* YOUR TASK *
Render the stretch of entries from the line that contains "How do I perform: Open" through the line that contains "Action: [179, 113]", both included, as a JSON list of strings with one string per line and no blank lines. Leave the pictures out of the answer.

* TASK INPUT *
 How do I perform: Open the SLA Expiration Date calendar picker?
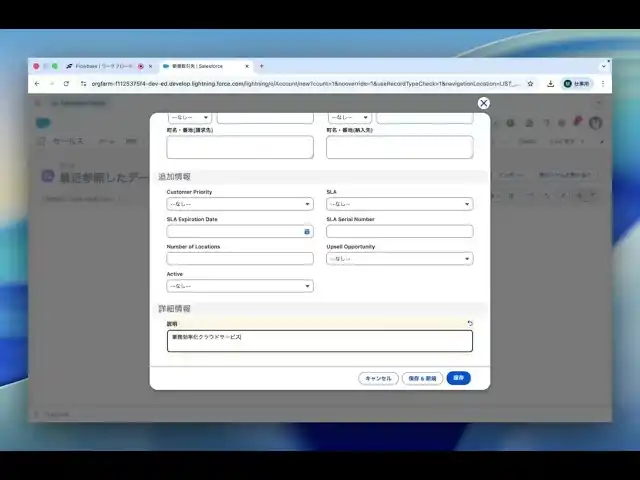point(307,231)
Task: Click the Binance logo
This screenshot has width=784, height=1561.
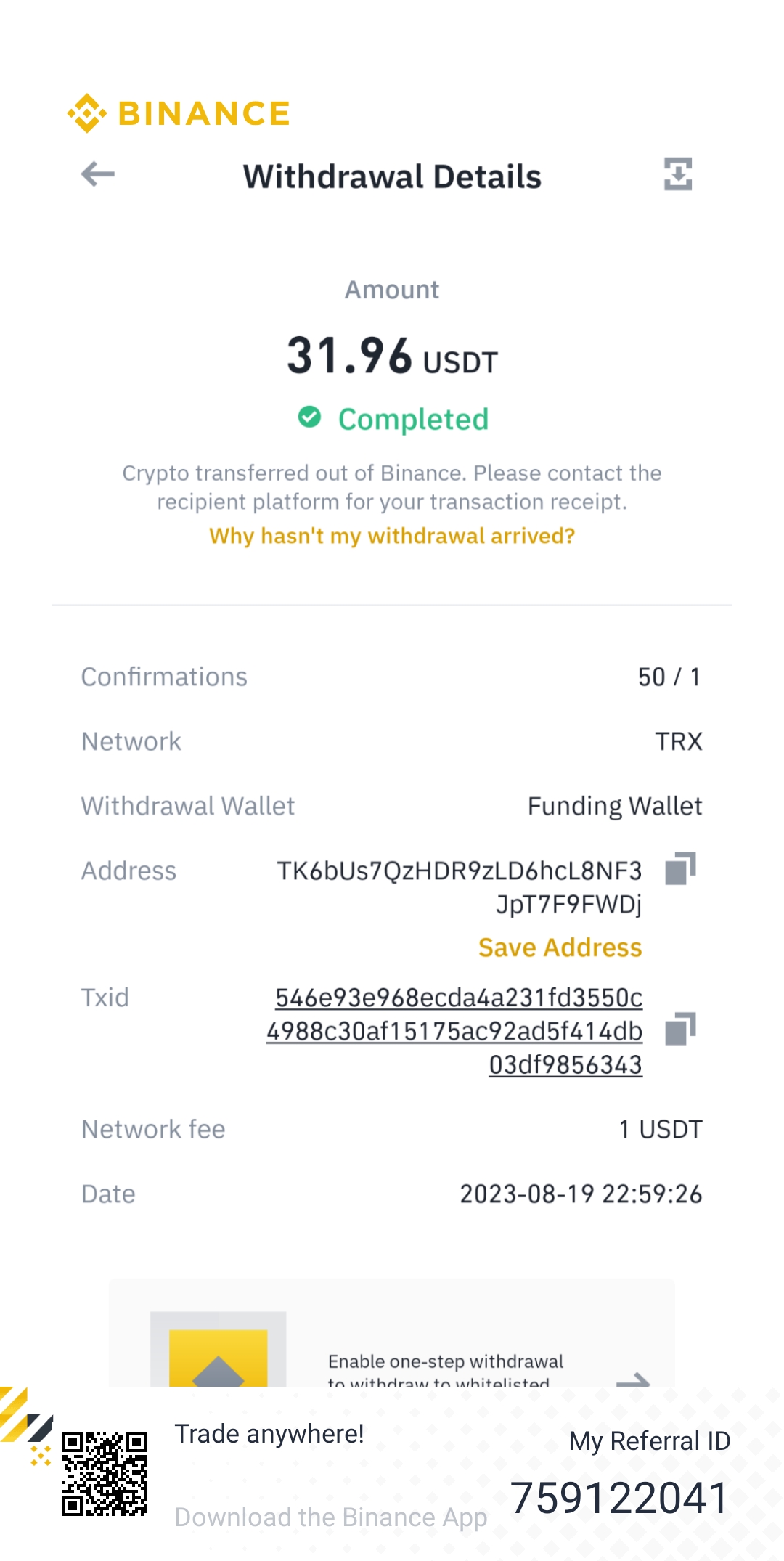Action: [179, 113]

* * *

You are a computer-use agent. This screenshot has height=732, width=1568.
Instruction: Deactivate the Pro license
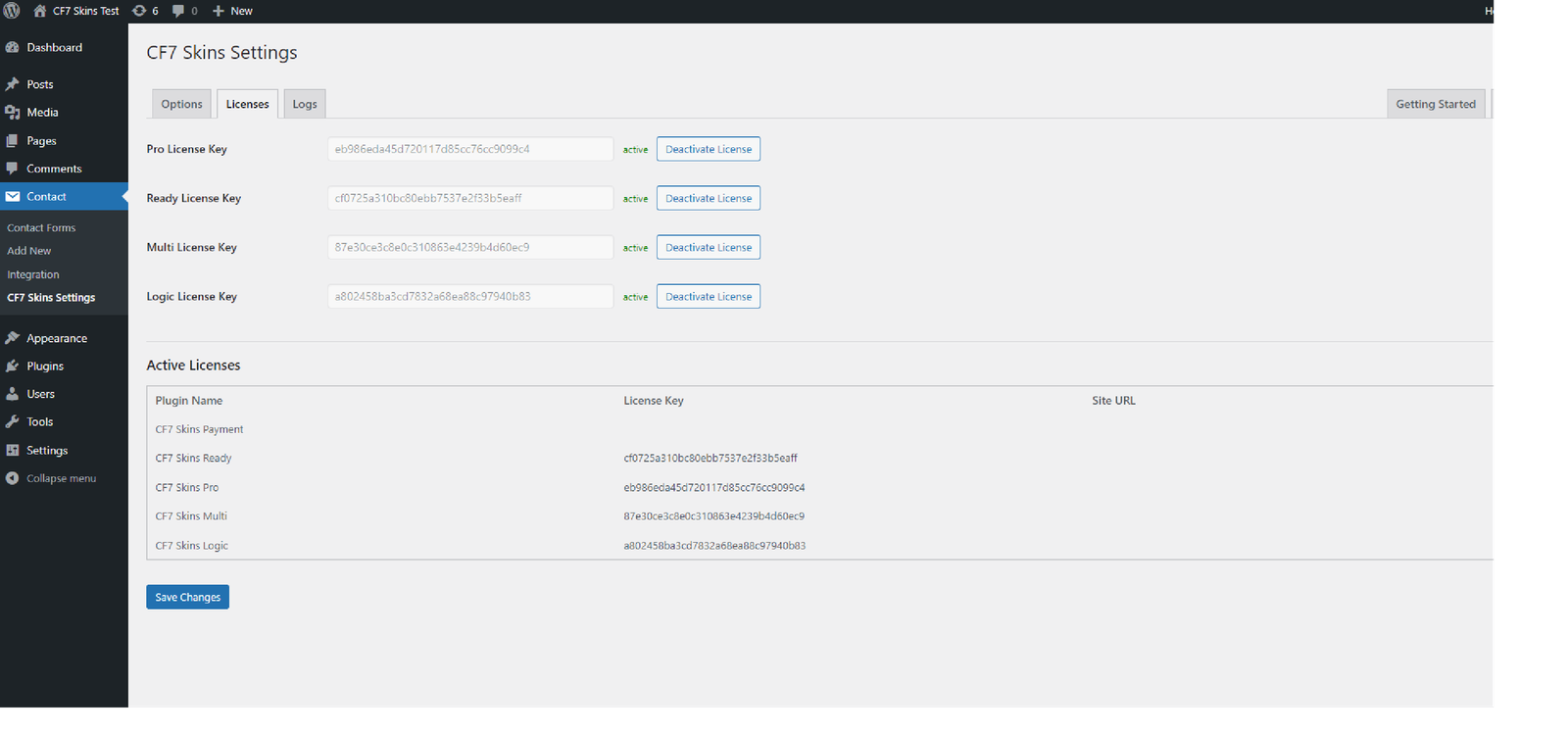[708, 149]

* COMPLETED TASK *
[
  " How do I perform: Open the SLA Expiration Date calendar picker?",
  "point(307,231)",
  "Task: Click the Binance logo",
  "This screenshot has width=784, height=1561.",
  "Action: [179, 113]"
]